== PROVIDED DATA ==
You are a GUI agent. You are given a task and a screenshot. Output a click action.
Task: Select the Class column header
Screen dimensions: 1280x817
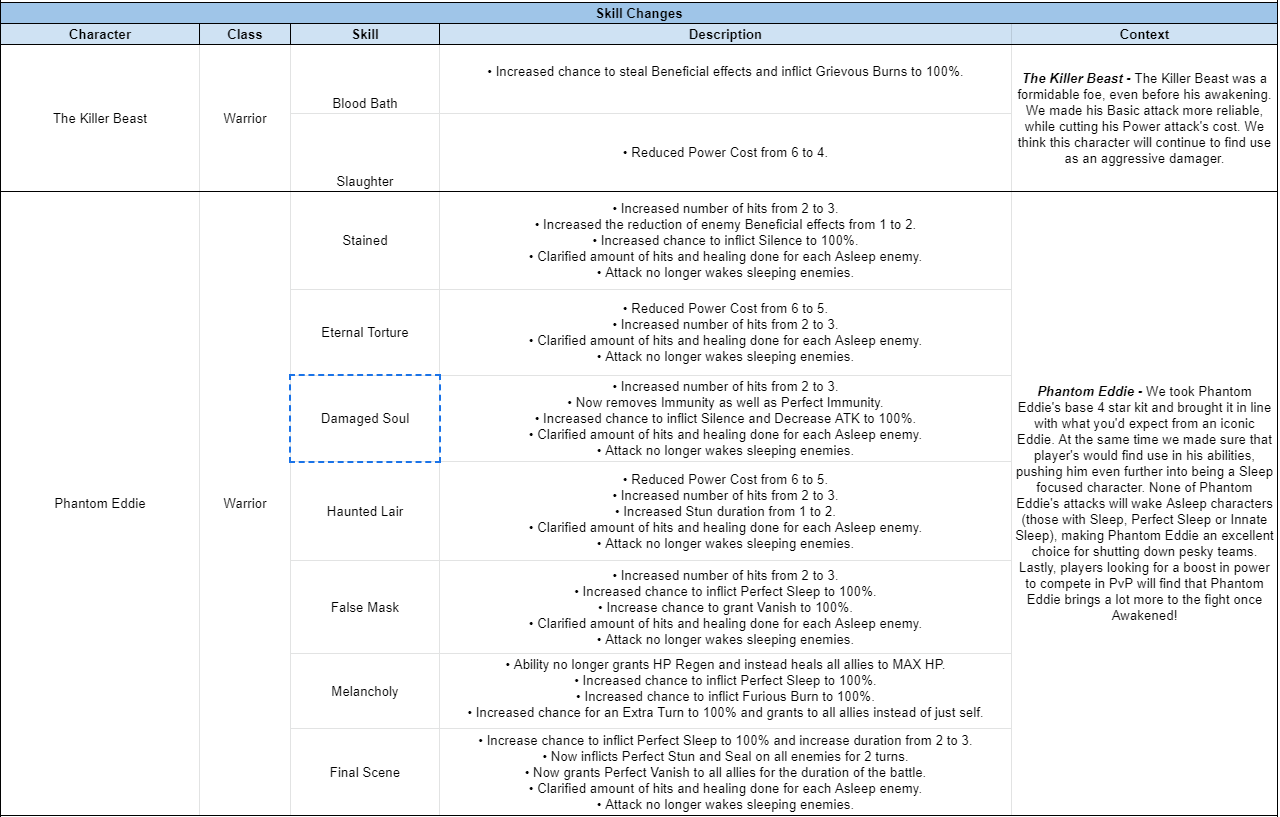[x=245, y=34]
===
== PROVIDED DATA ==
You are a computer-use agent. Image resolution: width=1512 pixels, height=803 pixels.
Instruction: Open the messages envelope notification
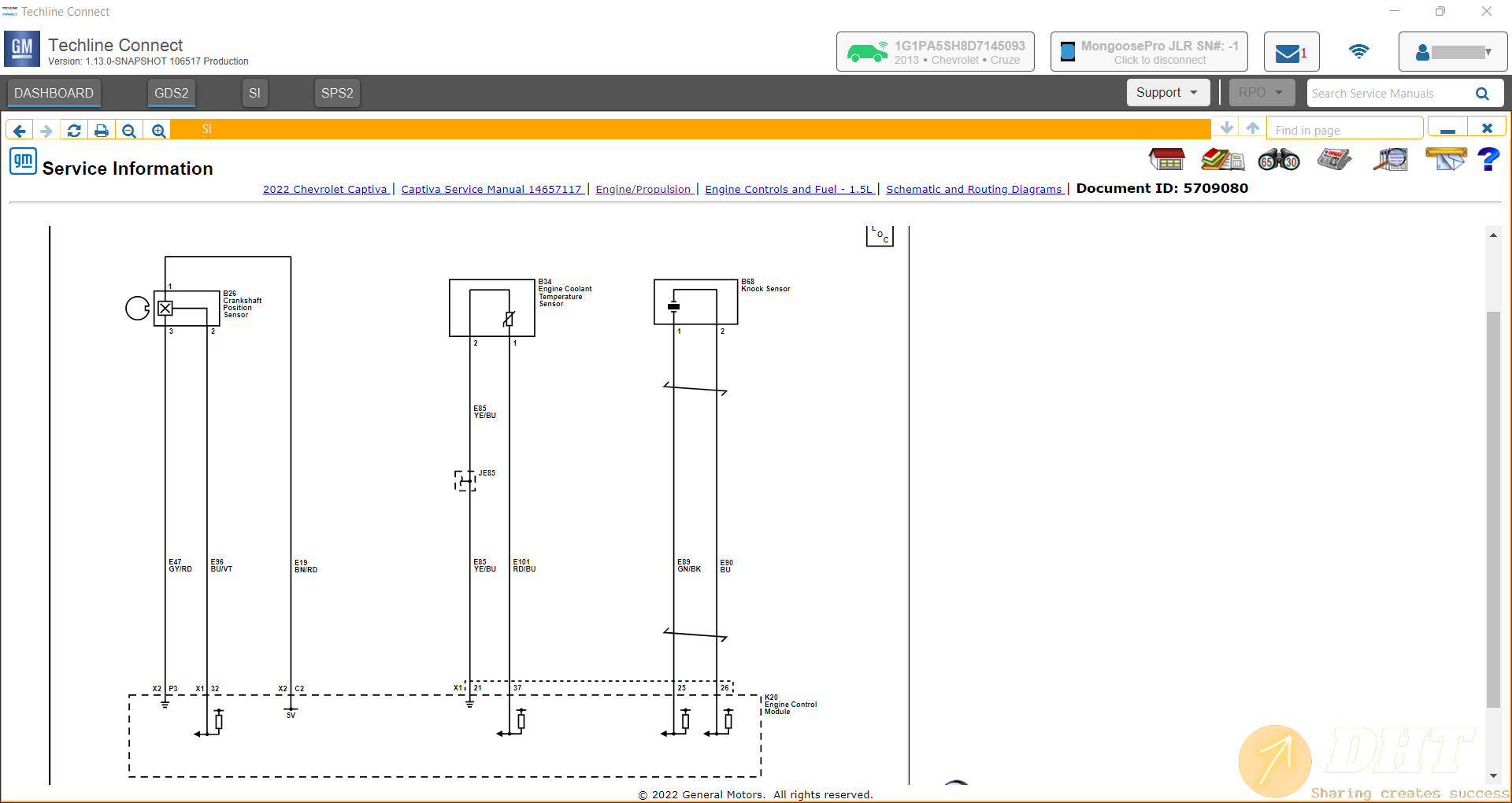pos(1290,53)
===
Reproduce word for word everything from the line containing "You are a GUI" down to the line containing "[x=245, y=34]", including both of those lines. Omit the pictures.

COMPLETE RESPONSE -
You are a GUI agent. You are given a task and a screenshot. Output a click action.
Task: Select the Class column header
Screen dimensions: 1280x817
[x=245, y=34]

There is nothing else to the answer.